Second, summarizing how you understand a project helps the project authors understand what they have communicated to the reader and the basis for the feedback you provide. Moreover, it makes it clear to the recipient of feedback that you gave their project your full attention, which is likely to make them more receptive to critiques.
2. Offer Higher-Level Thoughts On The Analysis#
It’s easy to get lost in the weeds — “fix that figure caption,” “did you try logging that variable?,” or “what about using [trendy new model]?”
But before you get into more detailed feedback, I find it helpful to provide feedback on the overall strategy of the analysis. In general, this amounts to thinking about whether the different levels of an analysis link up. For example, do you think answering the question the author sets out to answer will really help address the problem that motivated their analysis? Do you think their empirical strategy can actually answer the question they set out to answer?

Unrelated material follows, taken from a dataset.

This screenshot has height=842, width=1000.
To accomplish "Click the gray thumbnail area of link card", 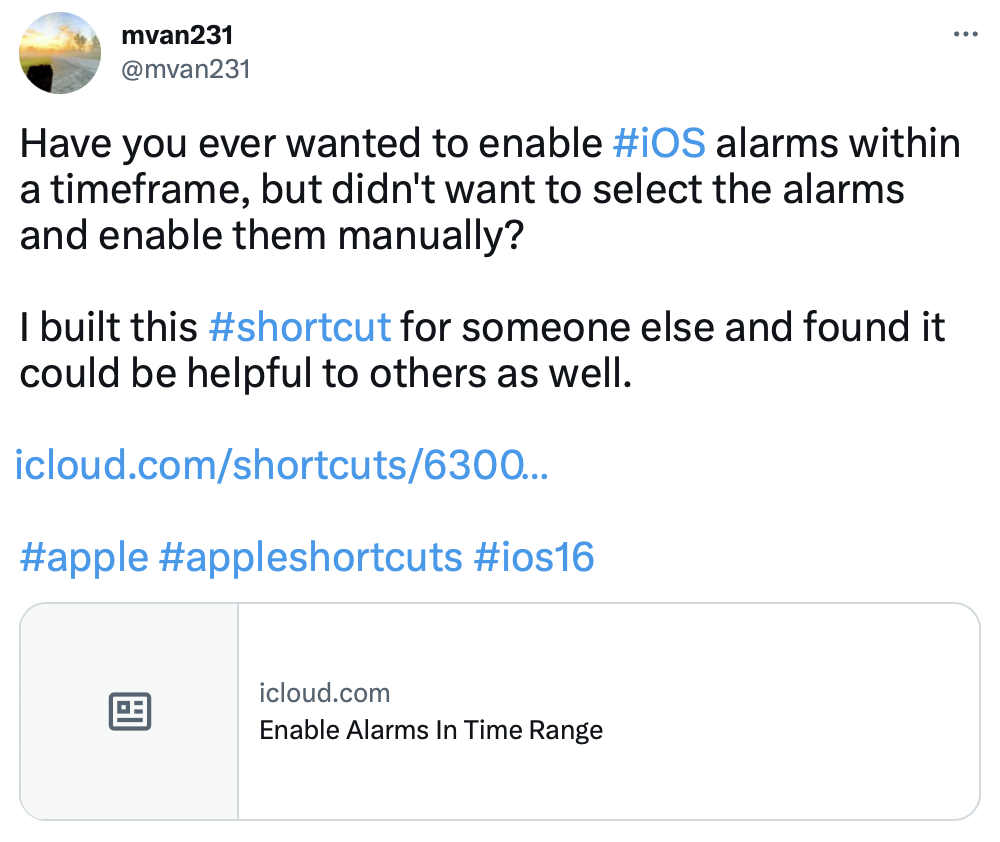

When doing so, pay particular attention to the kind of “slippage” that occurs between levels of an analysis — many projects articulate a problem well and have a clear question they want to answer, but on reflect the question the authors seek to answer won’t actually help solve the problem. Similarly, sometimes an analysis will have a good question they want to answer, and a good empirical strategy, but the quantity the empirical strategy would estimate isn’t actually quite the answer to the question they authors want to know.
Say What You Think The Analysis Did Well#
As you work on this, remember to not just comment on problems — talk about the analysis’ strengths too! It’s easy to focus on the short-comings of an analysis, but emphasizing the positive not only prevents the recipient from feeling attacked, it also helps them understand the elements of their analysis that they should retain or emphasize.
Be Constructive#
Whenever you raise a concern, try to also provide some thoughts about how the concern could be addressed. It helps people to know about problems with their analyses before they show them to higher-ups, don’t get me wrong, but nothing makes people more grateful than identifying a problem and offering a solution. Your suggestion doesn’t have to be perfect. Even a so-so suggestion makes the point you see yourself as part of a collaborative enterprise (you’re working together towards getting it right!) and may inspire new lines of thinking.
3. Then Get Granular, if Appropriate#
Once you’re done with strategic, high-level reflections, then you can turn to the granular. But remember, the goal isn’t to score points — if you’ve just suggested that the analysis needs to go in a fundamentally different direction, nitpicking about feature engineering just comes across as petty and annoying.